Il 14 Marzo 2003 Andrea Q. scrive:
Sono diabetico (tipo 1) da 50 anni, adesso ne ho 65. Ho sempre fatto l'insulina. Da alcuni anni facevo alle ore 7, 8 unità di Actrapid, alle ore 13 22 unità di Actrapid, alle ore 20, 16 unità di Actrapid e 6 unità di Protaphane. In seguito a frequenti ipoglicemie la notte verso le ore 3 ho ridotto la dose della sera, su indicazione del medico, rispettivamente di 2+2 unità.

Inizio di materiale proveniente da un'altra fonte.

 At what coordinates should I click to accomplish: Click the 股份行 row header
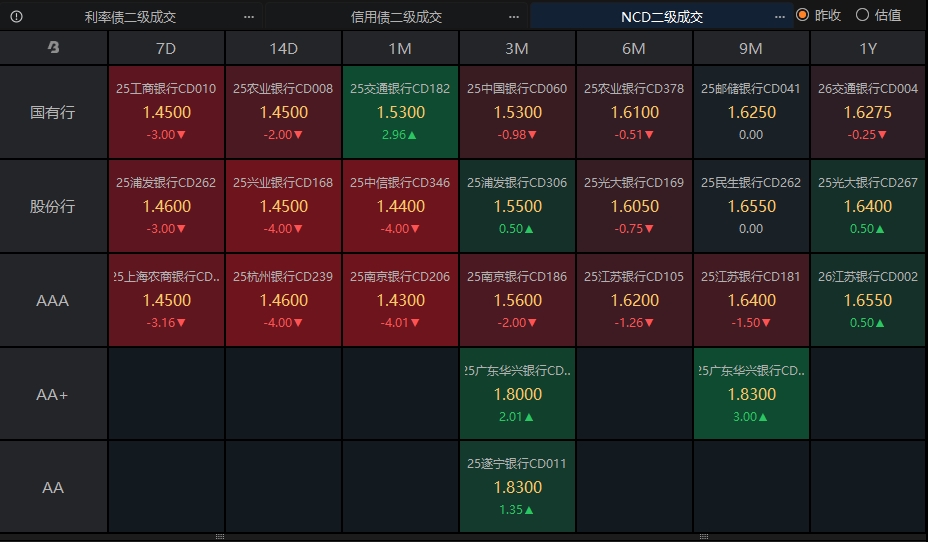click(x=53, y=206)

Ma riesco a scongiurare l'ipoglicemia soltanto assumendo la sera alle ore 11 un frutto o del latte. Un diabetologo mi ha adesso parlato dell'insulina Lantus che potrebbe risolvere il mio problema e che forse sarà in commercio in Italia a Giugno. Penso di procurarmi questa insulina all'estero, ma non credo che potrò farlo indefinitamente e so che una volta iniziata la terapia non posso lasciarla. Gradirei un vostro parere sulla mia situazione e sullo sbocco da dare al mio problema. Ho urgenza di sapere perché la notte non dormo nè io nè mia moglie per guardarmi dall'ipoglicemia.Risponde il dott. Marco Songini, diabetologo:
Prima di passare alla glargine (Lantus) che pur rappresenta un'ottima insulina le consiglierei di modificare le insuline serali come segue:
- Actrapid (o ancora meglio Novorapid ma senta anche il suo diabetologo) 8-10 UI rispettivamente 30' o 10' prima di cominciare la cena (mai mangiare subito dopo l'iniezione! Il tempo di attesa è fondamentale tanto quanto la dose)

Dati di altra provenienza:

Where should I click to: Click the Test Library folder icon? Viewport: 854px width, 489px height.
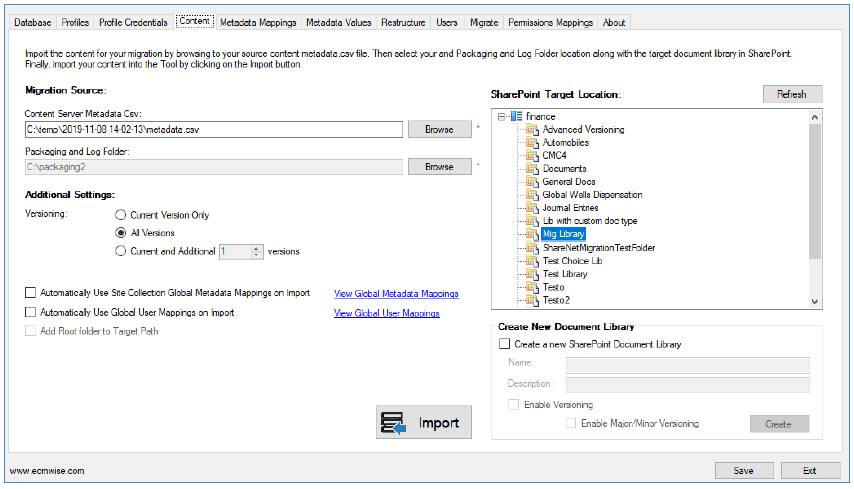(532, 274)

- Protaphane 12 UI al momento di coricarsi iniettandola solo nei glutei;
Questo schema pur sommario e che dovrà essere adattato in base ai dati dell'automonitoraggio che lei mostrerà al suo curante, le dovrebbe ridurre drasticamente le ipo alle 3 di notte (legate all'eccessiva dose di pronta da lei praticata alla cena!)